:: Task to complete ::
Among the entries, which lines carry the string "computer"? Copy every one.

:: Data records ::
┄┄┄┄┄┄┄┄┄┄

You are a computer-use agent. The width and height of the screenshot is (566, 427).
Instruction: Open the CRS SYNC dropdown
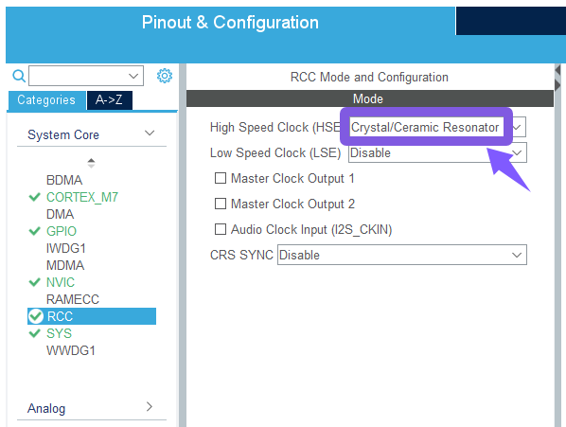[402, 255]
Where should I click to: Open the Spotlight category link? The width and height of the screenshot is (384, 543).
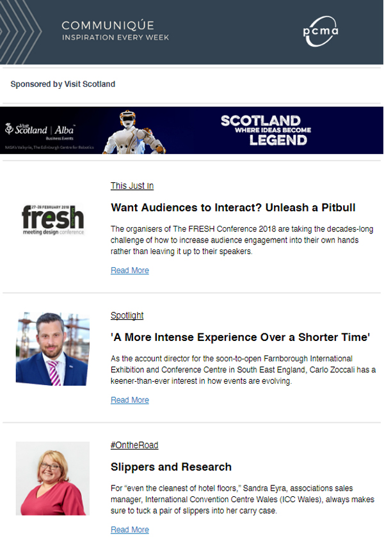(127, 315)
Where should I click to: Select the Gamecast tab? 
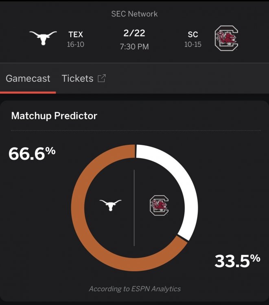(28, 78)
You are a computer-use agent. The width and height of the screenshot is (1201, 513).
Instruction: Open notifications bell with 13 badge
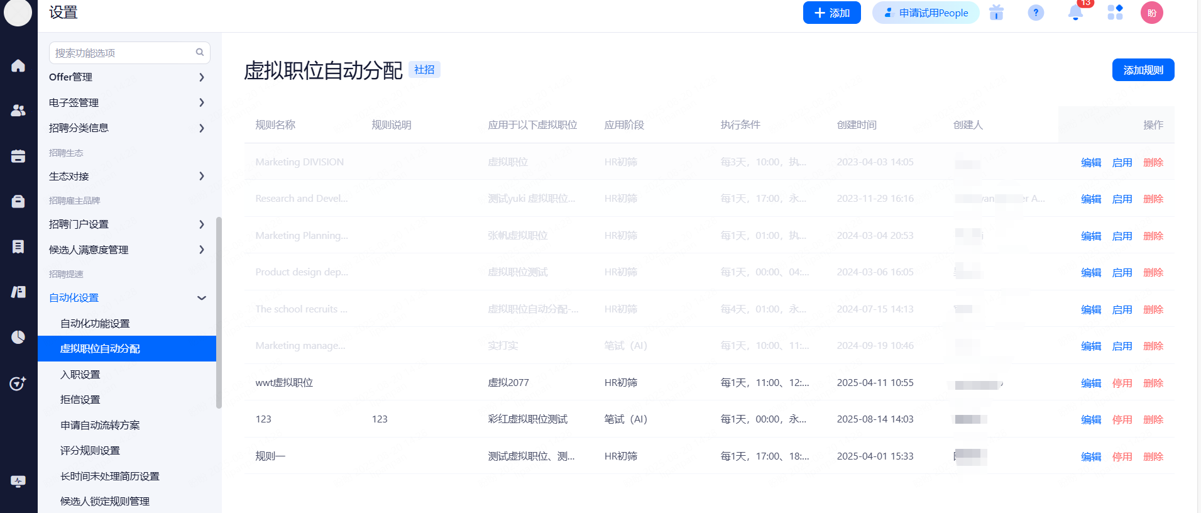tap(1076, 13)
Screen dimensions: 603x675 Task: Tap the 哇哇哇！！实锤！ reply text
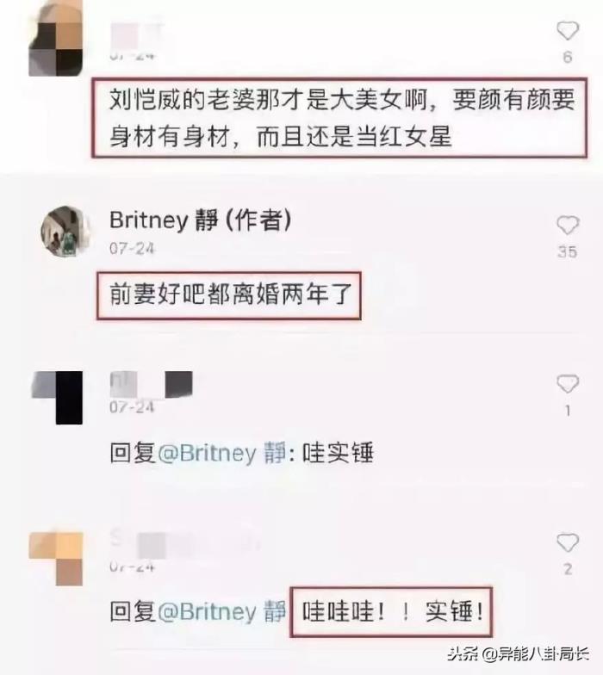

┄┄┄┄┄┄┄┄┄┄

:: Exercise result ::
You are a computer-use agent. The width and height of the screenshot is (566, 427).
You are a computer-use agent. The width and height of the screenshot is (1201, 513).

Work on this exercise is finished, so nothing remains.